"I fold my towel with what grace I can,/Not young and not renewable, but man" ...
"Open this and you will see/A waste, a nearly naked tree" ... "I wonder whether one expects/ Flowing tie or expert sex,/Or even absent-mindedness/Of poets any longer"... "My quarter inch of cigarette goes flaring down toe Baggot Street".
In the 1960s these and many other lines by Thomas Kinsella stuck in this reader's mind. Over the years the resonances have changed (you would need to be a social historian to explain now the significance of that quarter-inch cigarette-end), but what ghosted them into the memory in the first place and kept them there was Kinsella's musicality and the power of his visual imagination, and these have not changed.
Although he writes a great deal about music, Kinsella's references to visual art are few; apart from Cruikshank and Malton, the only painter he mentions is Fuseli, that master of the nightmare. Yet ifs there is one thing that comes through the reading of these poems as a whole, it is the intensity of his commitment to pictura ut poesis and the visionary quality of his images. (Kinsella is crying out for an illustrator of genius, like Paula Rego.)
Some of the images are very strange, their origins in the iconography of myth, if they have any, unfamiliar; this, for instance, is not in Goya but it could be: "a bald/ Muscular head" in whose "tongue/Chains are fastened" and "Firmly held by these, his swayed captives/Yield their wrists against a line of hills".
Myth making, so often in the art of this century a subterfuge of exhausted romanticism, has proved in Kinsella's hands a creative tool.
But Kinsella a visionary? This is odd. In the early years one inclined to think of him as a poet of the mundane, a civil servant of the art of disappointment, advancing out of de Valera isolation into the real world like a T.K. Whitaker of the Irish imagination. Now, however, the collected poems force one to see Kinsella in an entirely different light: less new establishment Whitaker than old loner Raymond Crotty; not a Philip Larkin but a David Gascoyne, another night walker, and Irish.
The Irishness is important. There isn't space here to speculate on the implications of Kinsella's withdrawal from the world of English letters via the Peppercanister Press, but it is true to say that while his work has become universalist into it has also become increasingly local. Yet this reader finds himself wincing when Kinsella uses the word "we", especially in the Bloody Sunday poem, "Butcher's Dozen", with its almost racist condescension to unionists: "They, even they, with other nations/Have a place, if we can find it." One might say, indeed, that the 1992 reissue of this poem, with a note added referring to the "mediocrity" of northern Protestants and the "privileges" enjoyed by their southern brethren, is an exemplary expression of nationalist incomprehension of otherness on this island.

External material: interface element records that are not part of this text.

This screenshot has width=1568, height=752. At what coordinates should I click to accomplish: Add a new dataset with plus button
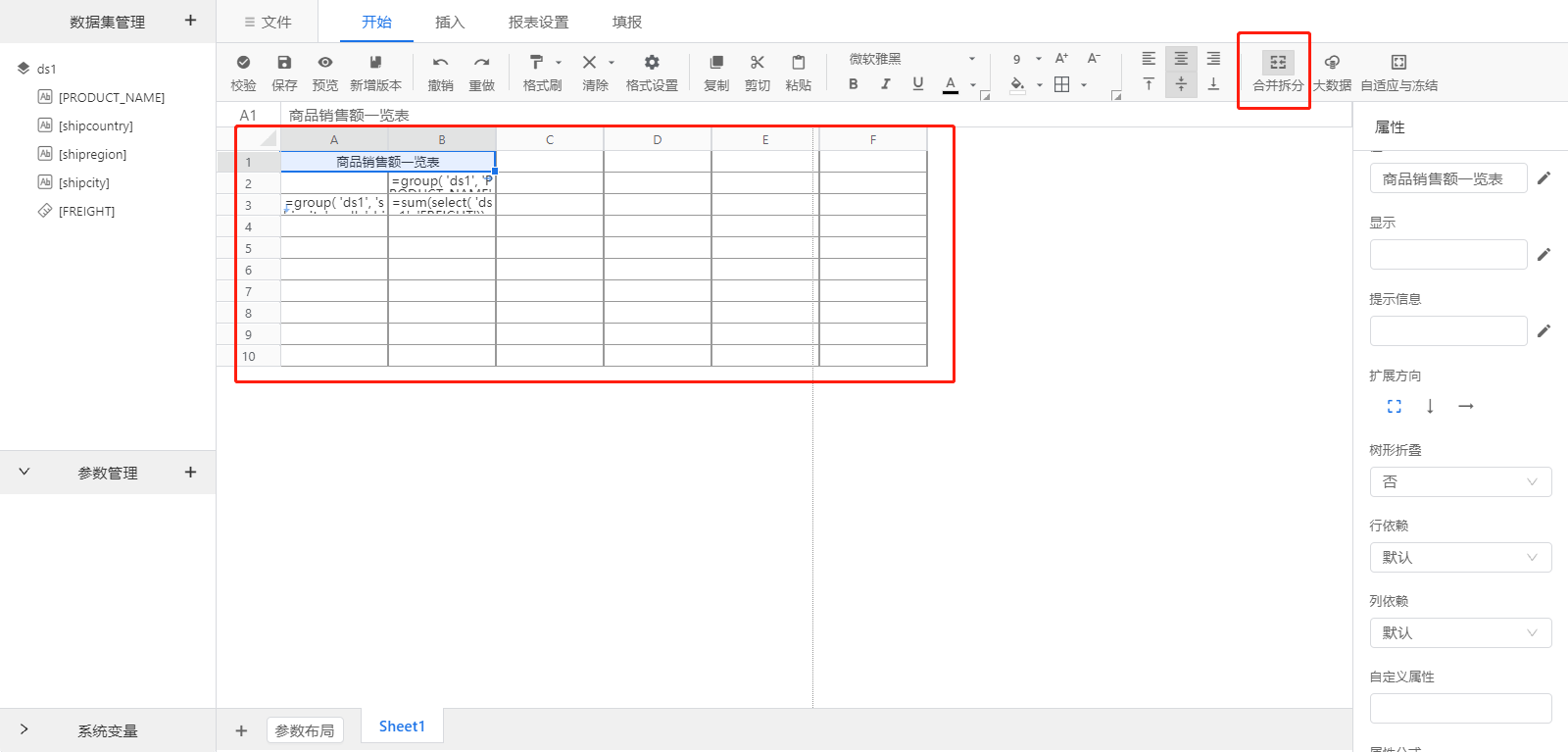190,21
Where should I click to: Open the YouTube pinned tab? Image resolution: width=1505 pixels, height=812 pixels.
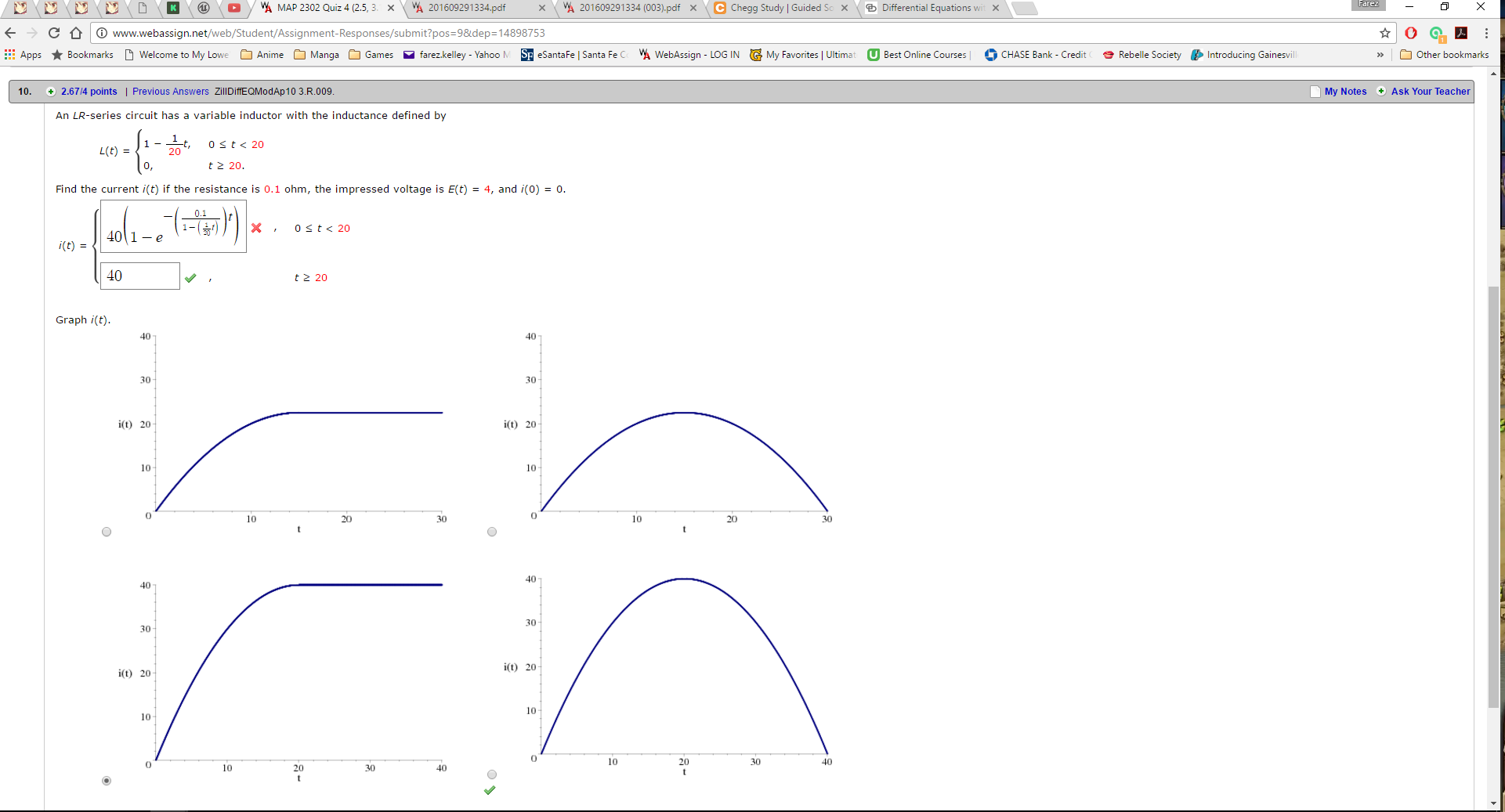(x=235, y=9)
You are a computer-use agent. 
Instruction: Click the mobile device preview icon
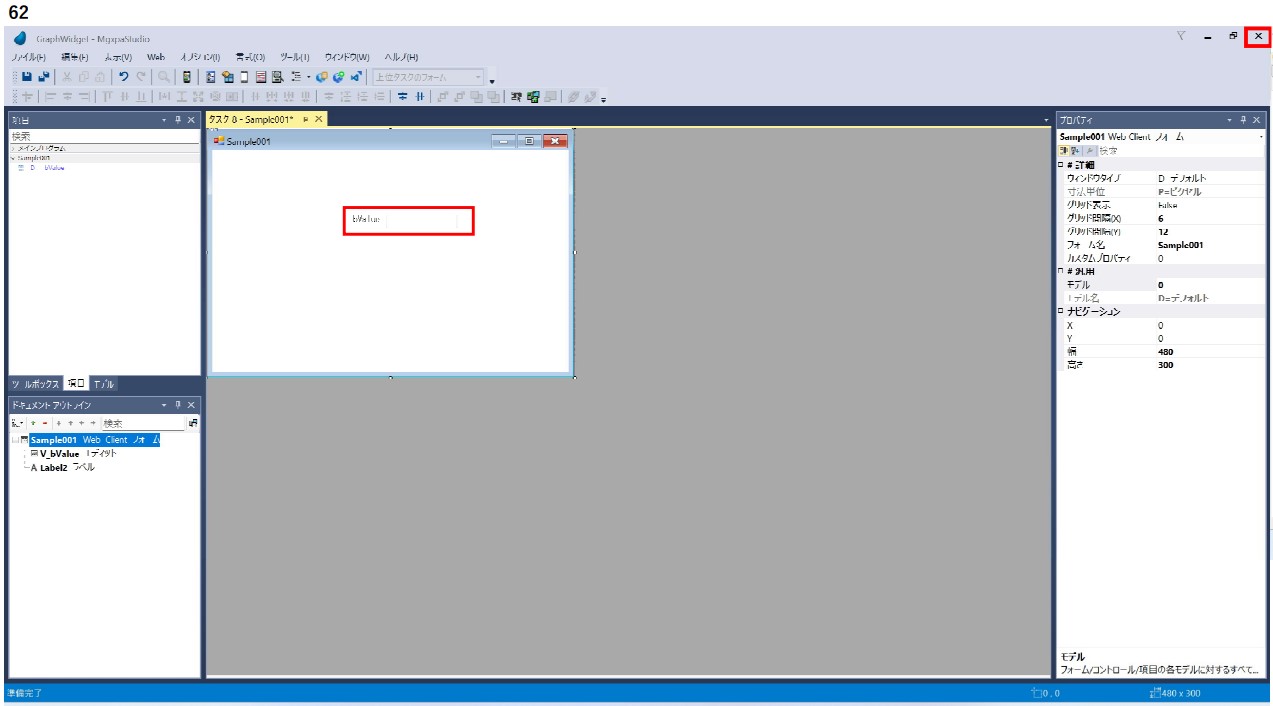coord(186,77)
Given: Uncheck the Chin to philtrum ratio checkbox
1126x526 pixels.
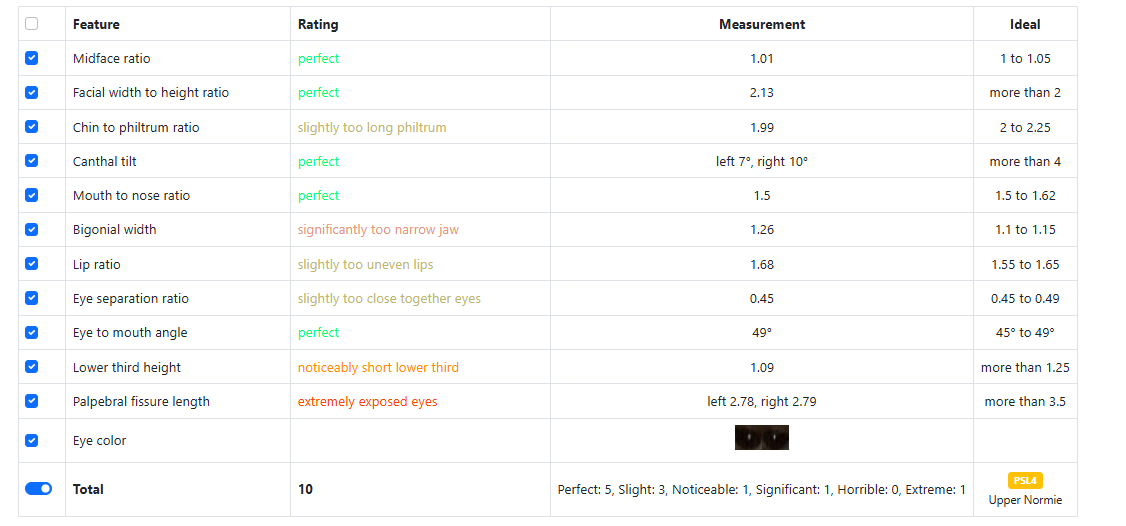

This public wilfulness casts a light on the way Kinsella conducts his private battles with and for poetry. He is a very male poet, conscious of his absurdity ("I lift my baton and my trousers fall") and of fearful sexual mysteries: "Who goes in full into/the moon's interesting conditions?/Who fingers the sun's sink hole:/(I went forward, reaching out)". A suppliant of "the stale abyss", terrifyingly aware of the indifference of his archetypal Hen Woman to her broken eggs ("it's all the one,/there's plenty more where that came from"), he sometimes gives up and sinks into "Deep misery: it is a pleasure./ Soil the self, lie still".
As with sex, so too with history: "I do not like this place./I do not think the people who lived here/were ever happy. It feels evil./Terrible things happened./I feel afraid here when I am on my own". Not least of the "terrible things" is his self: "I could pull down a clean knife shaft/two handed into the brain and worry it/minutely about until there is/gize and numbness in that area".
This book is the product of titanic mental labours, the depth and width of which can only be hinted at here. The result of it in the great later poems, "Song of the Psyche" in particular, is that peculiarly Irish thing, a victory in defeat, but of a furious intensity that "we" have not had before.
In these poems his intellect still dogs itself, yet he accepts with a happiness both weary and surprised that "I never want to be anywhere else"; the Mahlerian forces become sparse and Webernian and the language lightens, lifts and sails off: "God is good but/He had to start/somewhere out of the ache/of I am/and lean Himself/over the mothering pit/in faith/thinking//a mouth/to My kiss/in opening//let there be/remote." There are pages of poetry around this point in the book of surpassing beauty. Thomas Kinsella is an immense poet; with this book we, whoever we are, can start to appreciate properly the magnitude of his achievement.